Car cette baisse soudaine de l’ensoleillement puis son retour progressif créera de fortes oscillations de tensions sur le réseau électrique. Et c’est pourquoi tous les gestionnaires de réseau, en France et en Europe, resteront sur le qui-vive mercredi soir.

En revanche, des entreprises profitent déjà du phénomène

Les vendeurs de lunettes se frottent les mains. Dans les pharmacies, chez les opticiens ou dans les grandes surfaces, on se rue sur les paires « spécial éclipse », indispensables pour voir le spectacle. Tous les stocks ou presque sont partis.

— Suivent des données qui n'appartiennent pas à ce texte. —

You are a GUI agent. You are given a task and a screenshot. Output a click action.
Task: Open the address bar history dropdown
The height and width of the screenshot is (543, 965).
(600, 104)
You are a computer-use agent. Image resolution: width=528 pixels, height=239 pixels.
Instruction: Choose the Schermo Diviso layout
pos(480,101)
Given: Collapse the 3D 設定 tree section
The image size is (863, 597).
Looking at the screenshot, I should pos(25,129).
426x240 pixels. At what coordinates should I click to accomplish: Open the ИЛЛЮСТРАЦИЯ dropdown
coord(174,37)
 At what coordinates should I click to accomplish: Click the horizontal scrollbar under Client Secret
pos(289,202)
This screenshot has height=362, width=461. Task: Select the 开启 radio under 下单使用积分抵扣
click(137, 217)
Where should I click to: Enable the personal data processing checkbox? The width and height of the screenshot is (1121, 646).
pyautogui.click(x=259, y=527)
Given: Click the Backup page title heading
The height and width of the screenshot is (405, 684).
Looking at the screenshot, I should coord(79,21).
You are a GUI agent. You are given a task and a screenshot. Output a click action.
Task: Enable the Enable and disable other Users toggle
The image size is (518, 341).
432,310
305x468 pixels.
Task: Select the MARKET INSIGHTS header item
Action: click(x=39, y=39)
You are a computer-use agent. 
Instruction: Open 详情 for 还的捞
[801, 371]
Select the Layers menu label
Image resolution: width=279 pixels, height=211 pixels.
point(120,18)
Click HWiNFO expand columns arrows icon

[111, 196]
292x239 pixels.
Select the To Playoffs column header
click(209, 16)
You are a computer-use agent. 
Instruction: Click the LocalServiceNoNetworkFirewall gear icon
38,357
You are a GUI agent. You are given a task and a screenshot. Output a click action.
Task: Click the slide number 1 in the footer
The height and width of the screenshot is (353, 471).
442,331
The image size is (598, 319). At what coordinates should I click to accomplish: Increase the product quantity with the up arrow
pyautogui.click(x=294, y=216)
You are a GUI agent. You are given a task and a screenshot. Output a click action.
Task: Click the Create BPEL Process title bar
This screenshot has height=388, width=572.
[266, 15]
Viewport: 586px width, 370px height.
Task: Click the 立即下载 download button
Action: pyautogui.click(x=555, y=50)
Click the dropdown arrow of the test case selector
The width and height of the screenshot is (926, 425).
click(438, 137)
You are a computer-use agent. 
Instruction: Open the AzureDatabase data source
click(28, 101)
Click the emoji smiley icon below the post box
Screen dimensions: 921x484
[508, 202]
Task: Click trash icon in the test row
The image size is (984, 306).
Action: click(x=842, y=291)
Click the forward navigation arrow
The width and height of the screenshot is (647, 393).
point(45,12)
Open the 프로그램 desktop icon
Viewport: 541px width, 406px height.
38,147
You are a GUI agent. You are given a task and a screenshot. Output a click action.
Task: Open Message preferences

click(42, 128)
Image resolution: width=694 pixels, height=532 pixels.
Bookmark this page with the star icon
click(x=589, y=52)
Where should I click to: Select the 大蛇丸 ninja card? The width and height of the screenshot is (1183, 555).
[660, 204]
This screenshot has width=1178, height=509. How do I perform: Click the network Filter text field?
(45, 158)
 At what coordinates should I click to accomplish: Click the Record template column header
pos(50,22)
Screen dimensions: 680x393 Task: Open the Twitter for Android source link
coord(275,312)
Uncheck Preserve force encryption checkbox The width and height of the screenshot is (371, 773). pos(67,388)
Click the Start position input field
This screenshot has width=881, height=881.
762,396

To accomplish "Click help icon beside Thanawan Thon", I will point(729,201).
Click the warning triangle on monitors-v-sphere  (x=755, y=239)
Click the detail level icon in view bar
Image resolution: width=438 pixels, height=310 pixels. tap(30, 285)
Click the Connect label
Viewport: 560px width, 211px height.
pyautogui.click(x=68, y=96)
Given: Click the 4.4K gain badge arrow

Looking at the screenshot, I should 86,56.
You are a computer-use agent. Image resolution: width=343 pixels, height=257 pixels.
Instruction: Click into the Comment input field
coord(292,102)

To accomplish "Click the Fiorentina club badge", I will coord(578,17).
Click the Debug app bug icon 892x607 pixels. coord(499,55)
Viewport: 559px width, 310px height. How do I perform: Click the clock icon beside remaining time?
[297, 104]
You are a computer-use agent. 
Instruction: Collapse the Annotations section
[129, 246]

Le spécialiste en la matière, c’est le groupe allemand Bresser, qui fabrique aussi des télescopes et des jumelles. Il dit avoir vendu plus de 10 millions de lunettes, rien qu’en France. Des modèles basiques à 2,50 euros. Et il reconnait clairement qu’il ne s’attendait pas à un tel engouement.

Pour un budget un peu plus conséquent, des compagnies aériennes proposent aussi d’observer l’éclipse depuis le ciel. Certains de ces voyages sont réservés aux scientifiques, d’autres sont ouverts au public. Une expérience unique, mais réservée à une poignée de privilégiés.

En attendant, même sur la terre ferme, le spectacle promet d’être grandiose.